-- 本文の一節 --
この発明は、スクロール式コンプレッサに用いられるスラスト軸受に関するものである。
圧縮冷媒蒸気を要する圧縮機の一形態として、旋回スクロールと固定スクロールとを含むスクロール式コンプレッサがある。以下、スクロール式コンプレッサの作動原理について、簡単に説明する。
スクロール式コンプレッサは、渦巻き形状の旋回スクロールと、同じく渦巻き形状の固定スクロールと、互いの渦巻き形状の中心に位置する圧縮冷媒蒸気の吐出部とを含む。固定スクロールは、他部材に固定されており、自転運動および公転運動を行うことはできない。旋回スクロールは、自転運動を行うことはできないが、公転運動を行うことができるよう構成されている。
旋回スクロールの公転運動により、旋回スクロールと固定スクロールとの間に生じる吸入口が開口し、圧縮室に冷媒蒸気が吸入される。旋回スクロールが公転運動し、かつ旋回すると、徐々に圧縮室の容積が小さくなり、圧縮室内に吸入された冷媒蒸気が圧縮され、吐出部から吐出される。このような構造のスクロール式コンプレッサが、例えば、特開昭63−268993号公報(特許文献1)に開示されている。
特開昭63−268993号公報
上記構成のスクロール式コンプレッサには、上記の圧縮工程中に生じるスラスト荷重を支持するために、スラスト軸受が設けられている。このスラスト軸受には、近年の圧縮能力の向上に伴って高荷重が負荷される。また、潤滑油の封入量が削減されているので、希薄潤滑環境下で使用されることになる。その結果、スラスト軸受の軌道盤に油膜切れを生じ、金属接触による異常摩耗を引き起こすおそれがある。
また、軌道盤自体の剛性を高めるためには、軌道盤の板厚を厚くする必要がある。そうすると、軌道盤のそりがおおきくなるおそれがある。このような場合、軌道盤同士の滑り接触面に偏りが生じて高トルクとなるばかりでなく、通油性を悪化させて局部的に金属接触するおそれがあり、軌道盤の摩耗が進行してしまうことになる。
そこで、この発明の目的は、軌道盤の耐摩耗性を向上させたスラスト軸受を提供することである。
この発明に係るスラスト軸受は、密封可能な容器と、容器の内部に固定された固定スクロールと、固定スクロールに対向する位置に設けられ、固定スクロールに対して偏心回転運動を行う旋回スクロールと、先端に偏心部を有し、旋回スクロールに偏心回転運動を付与する駆動軸と、旋回スクロールと駆動軸との間に介在してラジアル荷重を支持するラジアル軸受と、駆動軸を回転自在に支持する支持部と、駆動軸に回転運動を付与する電動機と、容器の底部に設けられ、容器内の各部に供給する潤滑油を貯留する潤滑油貯留部とを備えるスクロール式コンプレッサに使用され、旋回スクロールと支持部との間に介在してスラスト荷重を支持する。このスラスト軸受は、少なくとも軌道盤を備える。そして、軌道盤は、0.9wt%〜1.2wt%の炭素と、1.2wt%〜1.7wt%のクロムと、0.1wt%〜0.5wt%のマンガンと、0.15wt%〜0.35wt%のシリコンとを含有する高炭素鋼を冷間圧延して得られる表面粗さがRmax≦2μmのみがき帯鋼に熱処理を施すことによって得られるものであり、その表面の窒素富化層における残留オーステナイト量は10%以下である。

-- 出典抜粋 --
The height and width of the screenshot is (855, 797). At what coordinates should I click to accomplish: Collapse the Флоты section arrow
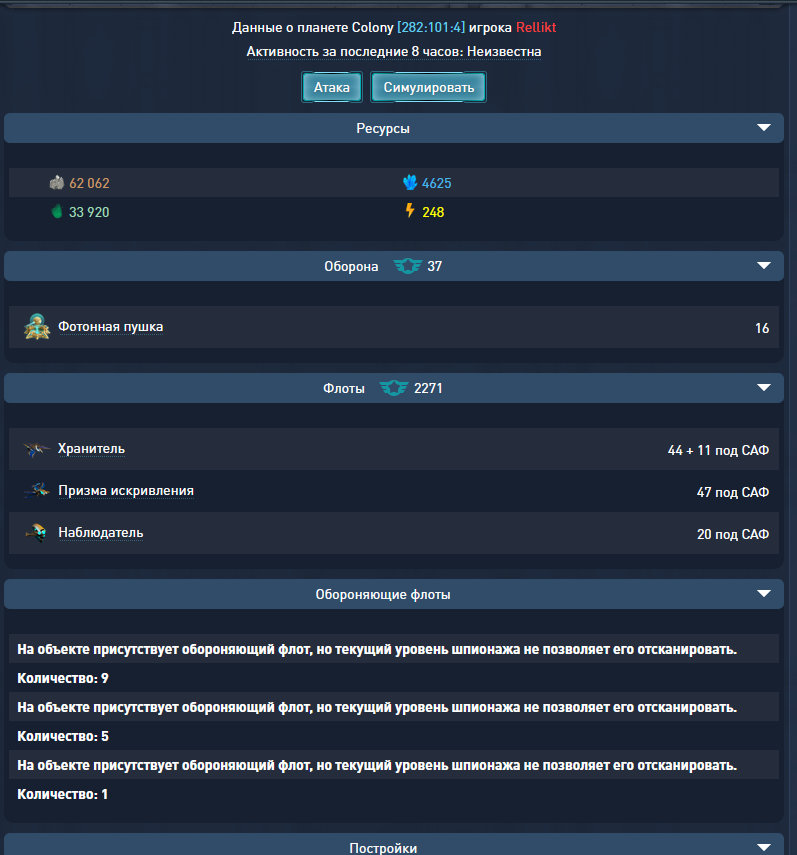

-- 指示内容 --
スラスト軸受に関する文章の続きを、最後の一文の後から書き進めなさい。

-- 演習の出力 --
上記の化学成分の炭素鋼を使用することにより、軌道盤の機械的性質が向上する。具体的には、焼入性の改善、耐荷重性の向上、摩擦や摩耗の低減、硬さの向上、およびプレス加工等による軌道盤の破損を防止することができる。特に、表面の窒素富化層における残留オーステナイト量を10%以下とすることにより、残留オーステナイトがマルテンサイトと結晶粒の微細な炭化物(粒径5μm以下)とに分解される。これは、特に高荷重条件での耐荷重性の向上、および摩擦や摩耗の低減に有効である。
また、冷間圧延工程を経て製造された鋼板は、所望の寸法、表面の平滑性、および硬さを得ることができるので、軌道盤の製造工程中で寸法を調整する旋削工程や表面を平滑にする研削工程等を省略することができる。これにより、軌道盤の製造工程が簡素化されるので、スラスト軸受の製造コストを低減することができる。さらに、熱処理によって得られた表面の窒素富化層が除去されることがない。
好ましくは、熱処理の焼戻し温度を230℃〜280℃とする。残留オーステナイトを10%以下とするためには焼戻温度を230℃以上とする必要がある。一方、焼戻温度が280℃以上になると、硬さHRC60以下となって軌道盤に必要な硬さを維持できないおそれがある。そこで、230℃〜280℃の範囲内で高温焼戻を行うのが望ましい。
この発明によれば、所定の化学成分の炭素鋼を冷間圧延して得られた鋼板を出発材料として軌道盤を製造することにより、軌道盤の耐摩耗性を向上させたスラスト軸受を得ることができる。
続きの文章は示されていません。